◆ **Passage shown**
• • • •

Your reliable, plain cotton t-shirt might be on the cusp of a technological breakthrough, thanks to sugar.
A group of scientists from the Weizmann Institute of Science in Israel were curious about how they might make cotton fabric more useful, so they figured out a way (paywall) to trick the plant into eating up a couple of lab-made mixtures: one that made cotton glow and one that turned it magnetic.
It’s a scientific innovation that may help researchers and entrepreneurs find new uses for cotton. Glowing fabric could be used to make clothing for nighttime settings—think construction workers or evening joggers. And a high-tech magnetic fabric could be incorporated into electronic devices people use everyday. As Forbes pointed out, nearly all digital storage is possible because of magnets, be it in your phone, laptop, or large-scale servers.
To be sure, this isn’t the first that a fabric has been rejiggered by researchers to take on other properties. Scientists have found ways to tinker mostly with synthetic fibers such as polyester by coating them. But researchers at the Weizmann Institute say their method literally embeds new functionality into the fabric strands.
“Current approaches that rely on fiber coatings suffer from function loss during wear,” they wrote in a recently published study. “We present an approach that allows biological incorporation of exogenous molecules into cotton fibers to tailor the material’s functionality.”
They were able to do this by literally tricking the plants to eat a mixture using sugar. First, they tagged fluorescent-dye molecules to glucose, then bathed cotton ovules—the part of the plant that contains the female germ cell and later becomes the plant seed—in the glucose. The tagged glucose molecules were absorbed into the plant cells, and as the plant fibers grew, they took on fluorescent qualities: When hit with the right kind of light, the cotton glowed green. Still curious, scientists replaced the fluorescent molecules with the rare-earth metal dysprosium, which can serve as a magnet. The result was a fiber that exhibited magnetic qualities.
There were some setbacks during the research. Sneaking those extra molecules into the cotton fibers changed the molecular makeup of the plant, which made the strands weaker than typical cotton. But the researchers told Forbes they believe that downside could be overcome.

• • • •

◆ **Provided records**
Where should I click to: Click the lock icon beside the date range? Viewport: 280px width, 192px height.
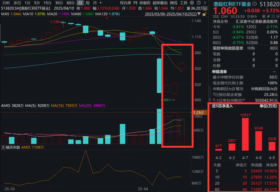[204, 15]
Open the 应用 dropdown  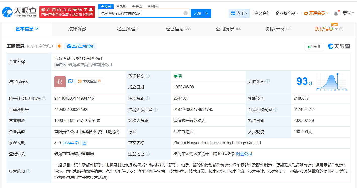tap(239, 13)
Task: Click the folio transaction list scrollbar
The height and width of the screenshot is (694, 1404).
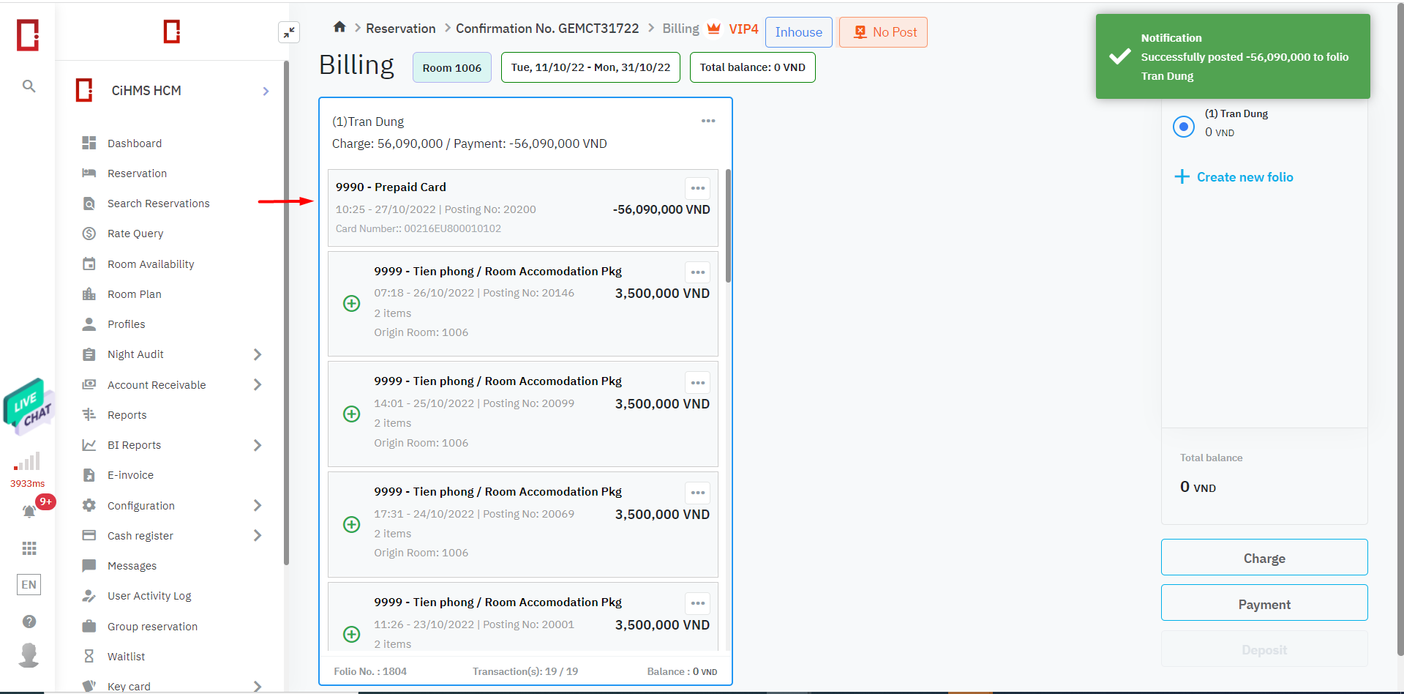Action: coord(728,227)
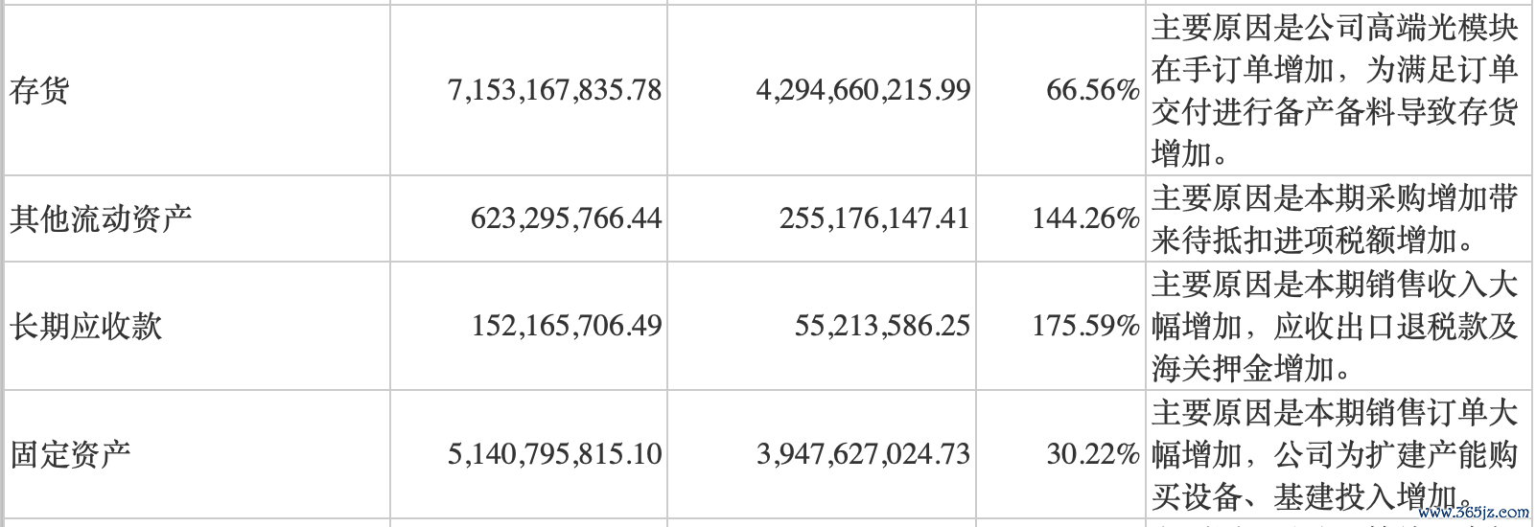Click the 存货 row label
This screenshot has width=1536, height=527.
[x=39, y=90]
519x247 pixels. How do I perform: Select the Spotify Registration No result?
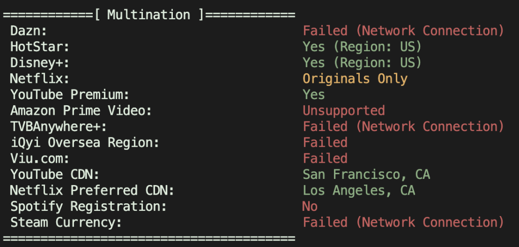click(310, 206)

• • • •

◆ **Prompt A**
In the cotton article, what color did the cotton glow when hit with the right kind of light?
◆ **Prompt B**
Print the portion of the cotton article that starts at the words "They were able" and ends after the words "exhibited magnetic qualities.".
Rely only on the cotton article.

◆ **Expected answer A**
Green.

◆ **Expected answer B**
They were able to do this by literally tricking the plants to eat a mixture using sugar. First, they tagged fluorescent-dye molecules to glucose, then bathed cotton ovules—the part of the plant that contains the female germ cell and later becomes the plant seed—in the glucose. The tagged glucose molecules were absorbed into the plant cells, and as the plant fibers grew, they took on fluorescent qualities: When hit with the right kind of light, the cotton glowed green. Still curious, scientists replaced the fluorescent molecules with the rare-earth metal dysprosium, which can serve as a magnet. The result was a fiber that exhibited magnetic qualities.